I had a delightful luncheon with a dozen lovely ladies, and three coffee dates with some of the sweetest women I know. Moments that refuel and encourage me, as a woman struggling to understand life.

There was the morning (oh yes, the entire morning) of ironing … it had not been done since September … sigh). There was the search for fabric for my daughter, that led to a five hour storage closet cleaning, ten bags of goods to the thrift store, and many giggles by my daughter over the photos of yours truly and hubby way back in the days leading to our wedding. Giggles that led to conversations about life, and hopes, and dreams.

There was a haircut, and lunch with my eldest daughter. There was a lunch and thrift store shopping day with my younger daughter. There was a movie date with my son. Moments with each of my kids, with no other disruptions, refills my momma heart like no other.

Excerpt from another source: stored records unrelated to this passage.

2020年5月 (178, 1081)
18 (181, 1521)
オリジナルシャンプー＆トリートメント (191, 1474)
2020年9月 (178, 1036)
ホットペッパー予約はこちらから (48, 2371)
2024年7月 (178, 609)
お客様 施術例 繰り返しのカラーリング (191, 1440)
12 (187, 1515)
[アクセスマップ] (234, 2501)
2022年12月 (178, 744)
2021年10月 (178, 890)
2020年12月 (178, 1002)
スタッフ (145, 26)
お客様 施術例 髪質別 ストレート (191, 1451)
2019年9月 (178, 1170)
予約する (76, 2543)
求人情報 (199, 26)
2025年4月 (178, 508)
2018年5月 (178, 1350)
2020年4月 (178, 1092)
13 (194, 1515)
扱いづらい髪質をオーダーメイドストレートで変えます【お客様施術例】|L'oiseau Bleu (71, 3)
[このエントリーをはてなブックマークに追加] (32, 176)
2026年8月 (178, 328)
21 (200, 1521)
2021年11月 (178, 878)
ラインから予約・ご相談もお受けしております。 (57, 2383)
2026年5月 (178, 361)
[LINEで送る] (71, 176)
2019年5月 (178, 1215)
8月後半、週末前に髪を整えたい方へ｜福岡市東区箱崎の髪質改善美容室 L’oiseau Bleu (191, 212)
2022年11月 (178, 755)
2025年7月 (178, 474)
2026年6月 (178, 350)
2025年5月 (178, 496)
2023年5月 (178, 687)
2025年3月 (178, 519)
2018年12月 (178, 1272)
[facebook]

There were the deaths of two co-workers moms. There was the death of the fifty year old husband and father of six, two of his daughters are friends of my daughters. Moments that make you thankful for the mercy of another day.

There was more cleaning, and more purging, and more trips to the thrift store to dump another load. Another reminder of how much we have that we do not use, do not need … what I really NEED in my life should last longer than a trend?.

There were walks on my favorite trail. Walks in the sun, the rain, the snow and the hail (and that was just one day!). There were walks with hubby, with our Chinese son, with a daughter, and always with my beastie. Walks that refresh me from the inside out, walks that remind me of my Creator, and how fine His handiwork is.

There was the day of culinary therapy … something that my household was thrilled with the results of! How wonderful to create something(s) that I can watch others take delight in!

Then there was the Passion (Passion 268) concert featuring two great musicians, who led a sold out Rogers Arena in worship to God, and a calling to end human trafficking. Although I am a generation beyond their organizers intended attendee, I was reminded again, that we are all responsible for what we do, or do not do, to end such a horrific thing as use and abuse of fellow human beings.

And then there was my birthday, a delightful day when the sun was bright, and I was celebrated for my thirty-nine (with, now, four years experience) years, by family and friends, near and far.

Somehow, when when hubby and I are busy we function like a well oiled machine, but once the calendar is more cleared, the cracks in our relationship show a need for more oil, more attention, and a going deeper than “what does your day hold?” conversation. This resulted in a beautiful twenty-four hours away, to a beautiful, waterfront Hotel, where we watched the sun set at night, and the horizon lighten in the morning. A good reminder of what we already knew, but life can keep you from if you succumb to it’s demands, that time spent alone, as husband and wife, is the best thing you can do for your kids, for your health, and even for your ability to do your daily work. Lesson learned, and our next getaway is in the planning stages!

It has been a wonderful break. One that has refreshed my body, mind and spirit, refueled me for the days to come, and one that has given me much needed variety and options each and every day.